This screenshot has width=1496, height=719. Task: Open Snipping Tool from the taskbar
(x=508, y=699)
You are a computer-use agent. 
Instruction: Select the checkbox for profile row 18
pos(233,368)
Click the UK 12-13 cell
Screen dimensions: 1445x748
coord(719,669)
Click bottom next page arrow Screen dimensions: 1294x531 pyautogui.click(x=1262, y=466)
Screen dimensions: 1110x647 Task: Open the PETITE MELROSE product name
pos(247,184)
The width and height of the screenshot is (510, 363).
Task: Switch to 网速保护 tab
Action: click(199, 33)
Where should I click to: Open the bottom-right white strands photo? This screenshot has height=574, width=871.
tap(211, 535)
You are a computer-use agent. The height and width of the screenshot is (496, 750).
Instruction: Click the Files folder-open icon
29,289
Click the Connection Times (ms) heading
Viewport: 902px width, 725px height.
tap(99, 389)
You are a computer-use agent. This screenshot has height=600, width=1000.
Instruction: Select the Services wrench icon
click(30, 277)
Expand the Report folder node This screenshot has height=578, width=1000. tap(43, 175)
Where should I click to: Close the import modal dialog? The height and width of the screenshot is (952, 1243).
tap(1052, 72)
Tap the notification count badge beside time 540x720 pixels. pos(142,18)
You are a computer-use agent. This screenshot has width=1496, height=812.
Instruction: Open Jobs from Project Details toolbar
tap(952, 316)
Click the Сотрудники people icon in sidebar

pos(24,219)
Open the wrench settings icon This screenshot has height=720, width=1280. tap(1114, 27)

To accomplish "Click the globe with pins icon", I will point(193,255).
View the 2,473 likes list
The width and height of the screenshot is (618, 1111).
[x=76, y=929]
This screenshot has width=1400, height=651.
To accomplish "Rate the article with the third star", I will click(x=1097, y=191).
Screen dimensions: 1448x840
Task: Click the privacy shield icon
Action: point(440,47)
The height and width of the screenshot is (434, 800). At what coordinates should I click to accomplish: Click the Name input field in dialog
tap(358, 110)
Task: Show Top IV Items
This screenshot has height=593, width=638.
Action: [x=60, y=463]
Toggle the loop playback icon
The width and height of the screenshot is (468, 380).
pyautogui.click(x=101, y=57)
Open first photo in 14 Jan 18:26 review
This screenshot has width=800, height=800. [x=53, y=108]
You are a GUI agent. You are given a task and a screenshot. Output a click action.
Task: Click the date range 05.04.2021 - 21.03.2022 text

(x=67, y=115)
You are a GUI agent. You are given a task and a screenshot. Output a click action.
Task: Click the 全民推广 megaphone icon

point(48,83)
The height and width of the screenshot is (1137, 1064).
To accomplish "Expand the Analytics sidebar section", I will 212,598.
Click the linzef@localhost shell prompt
---
What to work on >> In the entries above, identify every line with the string "Expand".

Solution to the problem >>
Expand the Report folder node This screenshot has height=578, width=1000. tap(43, 175)
To accomplish "Expand the Analytics sidebar section", I will 212,598.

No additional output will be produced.